▶ **Required work**:
List all lines of the data that include the string "pixels".
Top of Supplied information
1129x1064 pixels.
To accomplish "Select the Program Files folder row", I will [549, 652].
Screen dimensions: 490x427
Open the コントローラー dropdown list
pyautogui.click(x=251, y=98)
Bottom of Supplied information
Top of Supplied information
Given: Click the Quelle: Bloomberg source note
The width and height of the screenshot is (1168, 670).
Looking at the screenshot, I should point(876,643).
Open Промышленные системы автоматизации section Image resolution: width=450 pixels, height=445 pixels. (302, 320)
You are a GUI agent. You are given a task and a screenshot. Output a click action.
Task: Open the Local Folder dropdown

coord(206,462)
Bottom of Supplied information
▶ **Task response**:
1129x1064 pixels.
Open Промышленные системы автоматизации section Image resolution: width=450 pixels, height=445 pixels. (302, 320)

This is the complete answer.